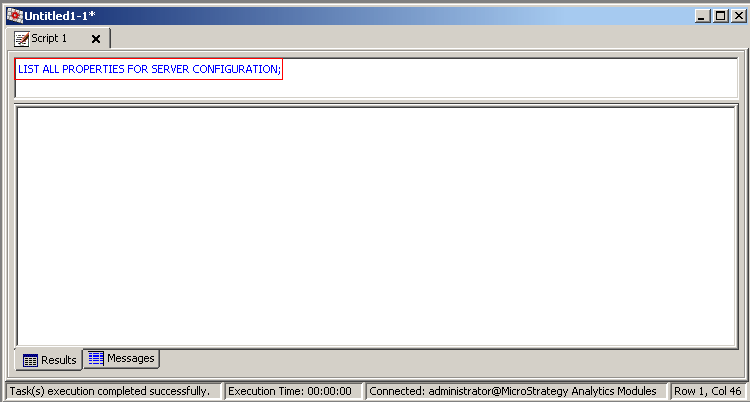The height and width of the screenshot is (402, 750).
Task: Click the icon on the Messages tab
Action: click(96, 358)
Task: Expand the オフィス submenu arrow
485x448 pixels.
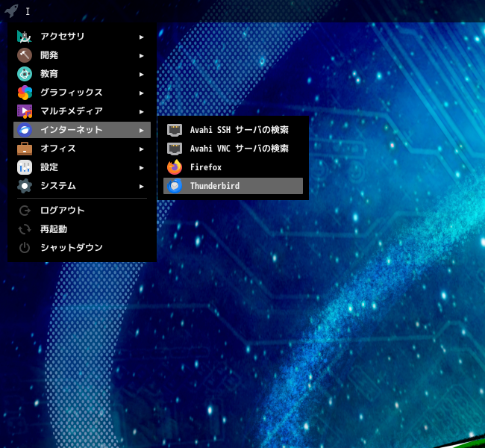Action: click(141, 149)
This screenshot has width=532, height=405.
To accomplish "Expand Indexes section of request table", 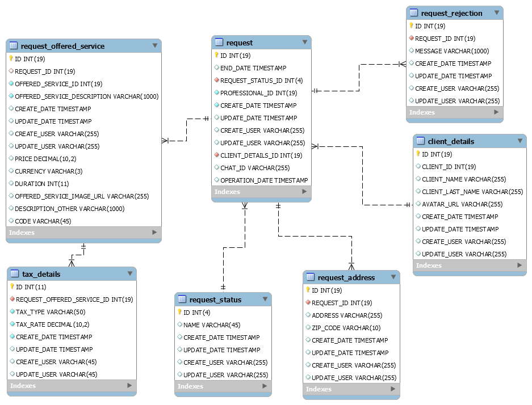I will [305, 192].
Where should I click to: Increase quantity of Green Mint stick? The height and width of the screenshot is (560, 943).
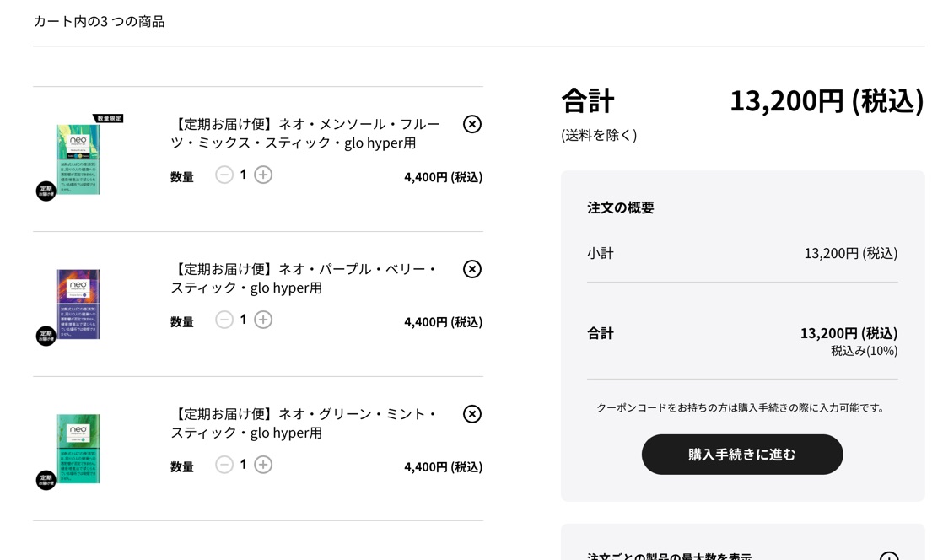pyautogui.click(x=263, y=465)
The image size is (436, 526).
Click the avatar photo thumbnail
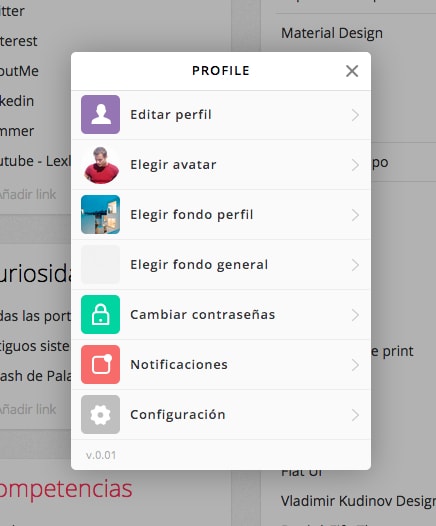point(100,164)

Work to be completed> Output exactly the lines from the line containing "Where should I" through the last line of the records, both included, and leave out every picture.

Reply to the task>
Where should I click to: Increase quantity of Green Mint stick? The height and width of the screenshot is (560, 943).
pyautogui.click(x=263, y=465)
The image size is (436, 526).
Click the avatar photo thumbnail
point(100,164)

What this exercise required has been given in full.